Despite the photographic evidence otherwise, I do actually walk places; I don’t just crawl around on the sidewalks, rummaging through bushes. On the subject of weird walks and a sudden flourishing, the West Coast’s crazy toast person, the one single-handedly responsible for the rise of the humble slice of Maillard-reactioned bread to artisanal fetish object, makes an appearance on This American Life this week. In her walks around San Francisco, she doesn’t literally crawl through any brambly bushes either, but the metaphor might not be a bad fit.

Giulietta Carrelli, zesty proprietor of The Trouble Coffee and Coconut Club, has schizoaffective disorder, which sometimes leaves her wandering the city for twelve hours at a time, hallucinating and lost, unable to recognize even herself. John Gravois, 35-year-old non-hipster and father of two, was the unlikely investigator into the origins of the toast trend. In a version gently dumbed down for radio, Gravois narrates, “She remembers this one episode, a long delusional walk though San Francisco, during which she called police to let them know a tree had fallen on top of her, which it hadn’t. And finally Guilietta found herself at China Beach, in the northwest part of town. On the sundeck was an elderly man, sitting on a towel, wearing a speedo, sunbathing on a cloudy day that suggested anything but.” Guilietta chimes in, “His socks always matched his sweater — no matter what. I was always amazed by that. But he was mostly in a Speedo, tanning.”

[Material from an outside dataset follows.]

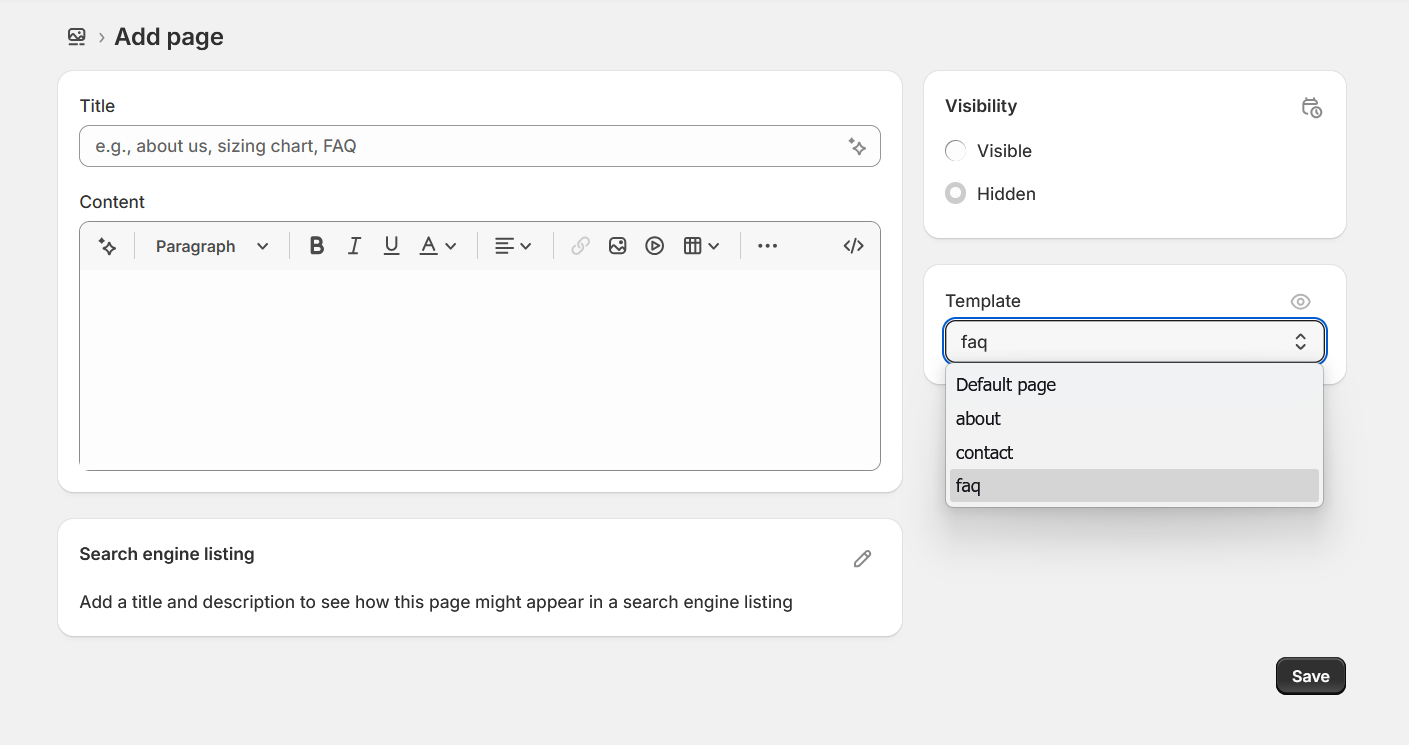Apply italic formatting
Screen dimensions: 1409x745
click(353, 245)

Gravois says, “This would be the beginning of the beginning for Giulietta and Trouble Coffee.” He describes her in her uniform of crop tops and headscarves, covered in tattoos, even her permanently-freckled cheeks, “like a biker Pippi Longstocking.” Like Pippi, you never know what you’ll find out on a walk. Flowers, a decent This American Life podcast in your headphones, Holocaust survivors relaxing in Speedos, who knows.

UPDATE 03.18.14:
What you’ll find out on a walk today is … more flowers. While these buttery yellow crocuses caught my attention, my attention caught a dog’s attention, and my camera’s attention wandered off into some other depth of field. The dog did not stop to smell the flowers, but it did smell me.


6,000 miles, and counting

March 11, 2014

What’s the best use of nine pairs of shoes? To avoid the expected and uninspired answers about donations to needy children, you may want to ask William Helmreich, professor of sociology at City College and the City University of New York, and, most recently, author of The New York Nobody Knows: Walking 6,000 Miles in the City. While donating footwear is a worthy move, so is Helmreich’s eighteen-shoe effort, what the New York Times called an “unstuffy love letter to the delights of street-smart walking” in a charming interview with the much-pursued perambulist.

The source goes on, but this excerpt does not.